__Task to carry out__: Give back every entry below, unchanged.

__Information provided__:
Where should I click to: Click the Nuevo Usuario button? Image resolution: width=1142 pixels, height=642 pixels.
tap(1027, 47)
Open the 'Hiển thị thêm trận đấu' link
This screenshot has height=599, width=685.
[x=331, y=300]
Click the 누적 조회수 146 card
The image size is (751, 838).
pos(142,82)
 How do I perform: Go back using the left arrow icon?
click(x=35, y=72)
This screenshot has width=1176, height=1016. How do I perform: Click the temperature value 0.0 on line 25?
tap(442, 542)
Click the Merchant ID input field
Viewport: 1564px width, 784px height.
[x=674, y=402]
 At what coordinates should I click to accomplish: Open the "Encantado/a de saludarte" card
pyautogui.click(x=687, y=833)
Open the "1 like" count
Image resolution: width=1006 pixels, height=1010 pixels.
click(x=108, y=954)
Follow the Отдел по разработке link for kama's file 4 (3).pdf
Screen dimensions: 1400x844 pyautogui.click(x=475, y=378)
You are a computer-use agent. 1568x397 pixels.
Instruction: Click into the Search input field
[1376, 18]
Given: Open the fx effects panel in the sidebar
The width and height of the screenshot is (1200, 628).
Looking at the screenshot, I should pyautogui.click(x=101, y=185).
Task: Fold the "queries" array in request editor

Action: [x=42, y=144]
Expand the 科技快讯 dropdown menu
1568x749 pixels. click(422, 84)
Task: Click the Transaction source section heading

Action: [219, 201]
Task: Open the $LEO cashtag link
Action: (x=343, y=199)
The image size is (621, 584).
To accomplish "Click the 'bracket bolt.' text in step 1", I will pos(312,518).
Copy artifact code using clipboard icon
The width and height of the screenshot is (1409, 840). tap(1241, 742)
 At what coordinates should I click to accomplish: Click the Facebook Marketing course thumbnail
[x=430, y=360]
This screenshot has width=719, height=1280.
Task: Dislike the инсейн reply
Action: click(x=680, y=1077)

__Written answer__:
Where should I click to: Click the Nuevo Usuario button? Image resolution: width=1142 pixels, height=642 pixels.
tap(1027, 47)
Open the 'Hiển thị thêm trận đấu' link
This screenshot has height=599, width=685.
[x=331, y=300]
Click the 누적 조회수 146 card
The image size is (751, 838).
pos(142,82)
 How do I perform: Go back using the left arrow icon?
click(x=35, y=72)
This screenshot has width=1176, height=1016. How do I perform: Click the temperature value 0.0 on line 25?
tap(442, 542)
Click the Merchant ID input field
Viewport: 1564px width, 784px height.
[x=674, y=402]
 At what coordinates should I click to accomplish: Open the "Encantado/a de saludarte" card
pyautogui.click(x=687, y=833)
Open the "1 like" count
Image resolution: width=1006 pixels, height=1010 pixels.
click(x=108, y=954)
Follow the Отдел по разработке link for kama's file 4 (3).pdf
Screen dimensions: 1400x844 pyautogui.click(x=475, y=378)
You are a computer-use agent. 1568x397 pixels.
Instruction: Click into the Search input field
[1376, 18]
Given: Open the fx effects panel in the sidebar
The width and height of the screenshot is (1200, 628).
Looking at the screenshot, I should pyautogui.click(x=101, y=185).
Task: Fold the "queries" array in request editor

Action: [x=42, y=144]
Expand the 科技快讯 dropdown menu
1568x749 pixels. click(422, 84)
Task: Click the Transaction source section heading

Action: [219, 201]
Task: Open the $LEO cashtag link
Action: (x=343, y=199)
The image size is (621, 584).
To accomplish "Click the 'bracket bolt.' text in step 1", I will pos(312,518).
Copy artifact code using clipboard icon
The width and height of the screenshot is (1409, 840). tap(1241, 742)
 At what coordinates should I click to accomplish: Click the Facebook Marketing course thumbnail
[x=430, y=360]
This screenshot has width=719, height=1280.
Task: Dislike the инсейн reply
Action: click(x=680, y=1077)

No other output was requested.